Da Vinci bestudeerde de vlucht van roofvogels in de heuvels van Fiesole en droomde over vliegtoestellen die hun vlucht nabootsten. In de kantlijn van zijn aantekenvellen profeteerde hij: ‘De grote vogel zal zijn eerste vlucht maken vanaf de hellingen van Monte Ceceri, hij zal het universum verbazen, zijn faam zal overal beschreven worden en het nest waarin hij geboren werd eeuwige roem brengen.’
Kan niet en mag niet brachten hem ertoe
dat te gaan doen wat onmogelijk werd geacht.
Op 29 december 1999, in de Marokkaanse Sahara, stijgt Joost Conijn voor het eerst op in het toestel dat hij bouwde van sloopmateriaal. Hij heeft er weken van proberen opzitten, veel ging mis, maar nu, aan het eind van een lange, hete dag, komt hij eindelijk de lucht in en verdwijnt aan de horizon.
Zijn hele leven al, en tijdens zijn opleiding aan de kunstacademie in het bijzonder, werd hij door twee zinnetjes achtervolgd: ‘dat kan niet’, en, als het wel bleek te kunnen, ‘dat mag niet.’ Kan niet en mag niet brachten hem ertoe dat te gaan doen wat onmogelijk werd geacht.
In zijn dromen vliegt hij met zijn armen wijd uitgespreid, soms begint hij met een sprong zoals Da Vinci voor zich zag vanaf de helling van Monte Ceceri. Gedurende de val wordt hij steeds lichter, tot hij vliegt. Soms ook stijgt hij in een droom boven een gezelschap uit, de mensen beneden hebben het op hem voorzien maar kunnen hem niet pakken. Als de toverkracht is uitgewerkt en hij weer tussen de mensen moet landen, verandert het van een gelukkige in een droevige droom.

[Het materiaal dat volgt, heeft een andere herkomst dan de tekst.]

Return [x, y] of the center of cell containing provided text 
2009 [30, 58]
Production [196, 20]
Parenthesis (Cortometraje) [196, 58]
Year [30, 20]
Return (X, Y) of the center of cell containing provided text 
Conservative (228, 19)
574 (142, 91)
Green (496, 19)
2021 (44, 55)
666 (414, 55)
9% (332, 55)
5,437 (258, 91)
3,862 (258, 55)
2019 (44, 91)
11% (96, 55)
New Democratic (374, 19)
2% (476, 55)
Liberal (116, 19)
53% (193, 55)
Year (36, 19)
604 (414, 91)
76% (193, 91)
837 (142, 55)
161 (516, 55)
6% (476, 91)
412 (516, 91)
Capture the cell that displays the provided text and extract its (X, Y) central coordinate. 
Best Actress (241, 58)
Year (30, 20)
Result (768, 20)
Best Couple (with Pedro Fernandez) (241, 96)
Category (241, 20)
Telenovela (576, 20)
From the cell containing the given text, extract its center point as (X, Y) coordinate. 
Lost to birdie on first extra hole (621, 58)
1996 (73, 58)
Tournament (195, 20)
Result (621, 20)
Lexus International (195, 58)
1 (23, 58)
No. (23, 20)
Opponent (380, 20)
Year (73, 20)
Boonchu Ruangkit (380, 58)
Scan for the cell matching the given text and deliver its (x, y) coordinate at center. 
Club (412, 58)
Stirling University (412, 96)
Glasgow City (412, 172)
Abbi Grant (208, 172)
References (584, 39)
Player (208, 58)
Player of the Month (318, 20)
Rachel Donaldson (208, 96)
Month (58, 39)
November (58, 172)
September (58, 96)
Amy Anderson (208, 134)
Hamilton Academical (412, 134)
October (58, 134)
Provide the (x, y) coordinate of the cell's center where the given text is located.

In de zomer van 2010 vliegt hij met de OK-NUL 43 van Lelystad naar Algeciras. Waar Europa en Afrika elkaar bijna raken, steekt hij over naar Marokko. Langs de westkust zakt hij af naar Mauretanië en gaat dan landinwaarts naar Mali, waar hij het zilveren lint van de Niger volgt. Eerst ziet hij geen mensen meer, dan verdwijnen de wegen en de bomen; hij hangt boven oneindig, verlaten landschap. Het vliegen boven de lege aarde, in de lege hemel, ervaart hij als de woestijn in het kwadraat. Als de wind onder een vreemde hoek staat, is het soms alsof hij achteruit vliegt.
“het is of hij opnieuw geboren wordt”
Het langdurige verblijf in zijn toestel maakt hem hypersensitief, hij kan de temperatuur van de motor ruiken. Elk rammeltje, elk oneffenheidje is een krassende nagel op een schoolbord. Zijn analyserend vermogen wordt gesaboteerd door de zenuwen, hij dwingt zichzelf helder te blijven, lijstjes na te lopen. Zichzelf toespreken helpt. ‘Nu even scherp, Joost.’
Ondanks de doodsangst begrijpt hij dat dit was wat hij zocht – niet de adrenalinekick, maar de intensiteit van eerste ervaringen. De horizon is opgelost in stof en hitte, de zichtlijn is verdwenen, uren tuurt hij in het niets. Het vliegtuig zweeft tussen hemel en aarde, hij kan zich nergens tegen afzetten of aan vastklampen; hij is losgesneden van het leven, de dood zit bij hem in de cockpit.
Als hij daarna op zulke dagen weer vaste grond onder zijn voeten voelt, geeft zelfs een militair die een geweer op hem richt een gevoel van veiligheid; het is of hij opnieuw geboren wordt.”